For agreeing to the sale, Encana will receive $1.45-billion in cash up front, and the remainder to be carried over five years.
You will recall that this isn’t the first time that Encana has tried to strike a joint venture for this asset in northeast British Columbia and northwest Alberta. In 2010 the firm struck a $5.4-billion 50-50 joint venture with PetroChina, but that deal fell apart just two months later because the two firms couldn’t agree on valuations. So it’s not as though Encana only thought of this sale as it scurries to raise cash in a weak natural gas environment.
Still, the firm acknowledges that it’s rough out there. The slide deck for its latest conference call includes a slide dedicated to “adapting to a low gas price environment.” The bullet points include pursuing oil and natural gas liquids opportunities and leveraging third-party capital, explicitly listing farm-outs and joint ventures at Horn River, Cutbank Ridge, Piceance and Jonah.

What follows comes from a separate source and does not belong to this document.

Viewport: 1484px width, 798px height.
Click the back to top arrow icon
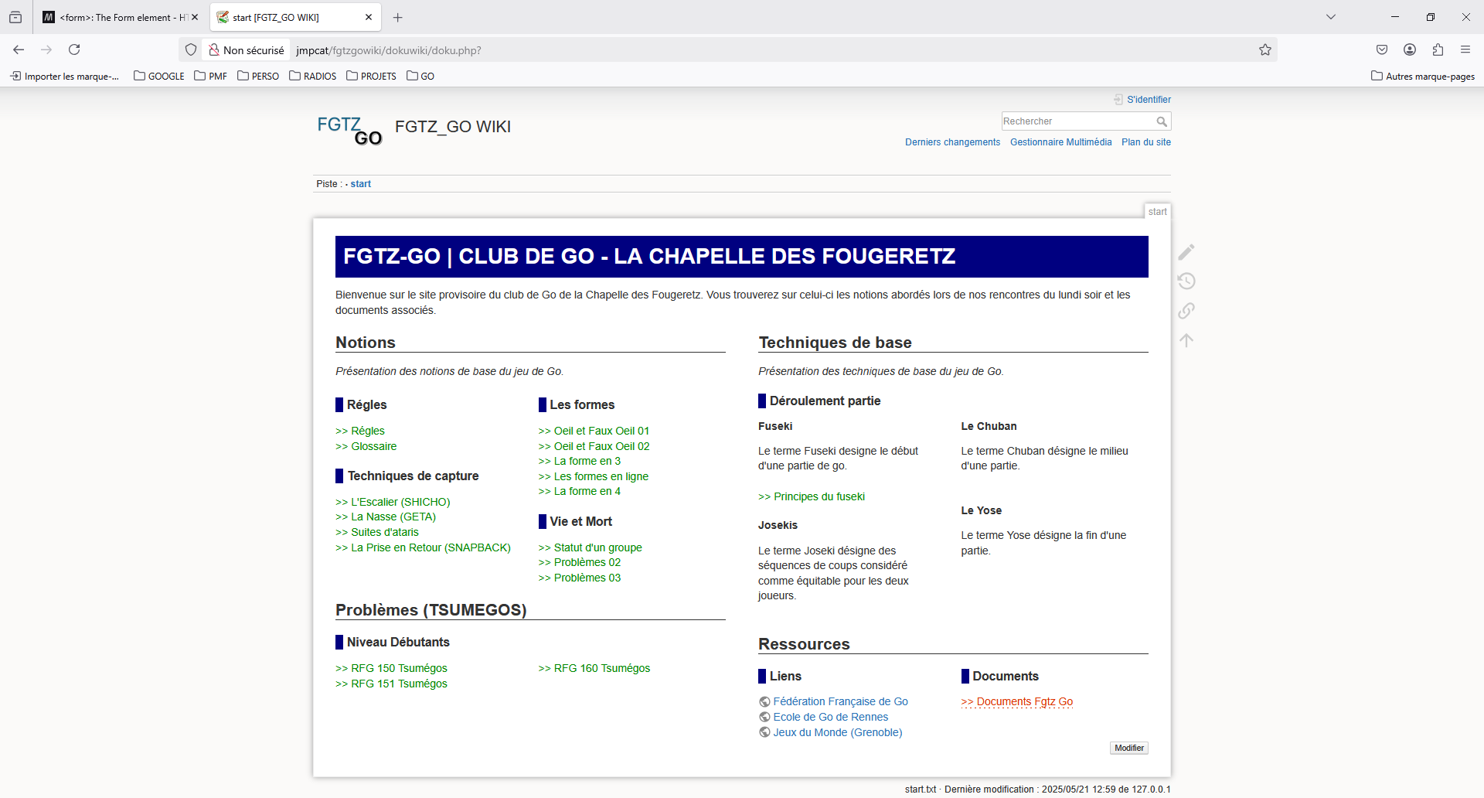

EnCana also severely slashed capital spending for 2012. This year the company expects to spend $2.9-billion (U.S.), much lower than the $4.6-billion it shelled out in 2011. The firm will also shift its focus away from dry gas and will plow money into liquids-rich plays like Duvernay and Tuscaloosa.
This cut to capital spending simply echoes a widespread trend across the industry.
Though Encana is parting ways with a 40 per cent stake in a quality asset, the response has been quite favourable from the investment community this morning. Encana is getting $17,726 per acre of undeveloped land and most people say the deal is valued quite nicely considering the PetroChina deal was priced in a much stronger natural gas environment.
As for differences between the two deals, the latest is solely for undeveloped land, while the PetroChina deal include included some Cutbank production and Alberta landholdings.
RBC Dominion Securities and Jefferies & Company advised Encana, while Barclays Capital advised Mitsubishi on financial matters and Bennett Jones served as legal advisor.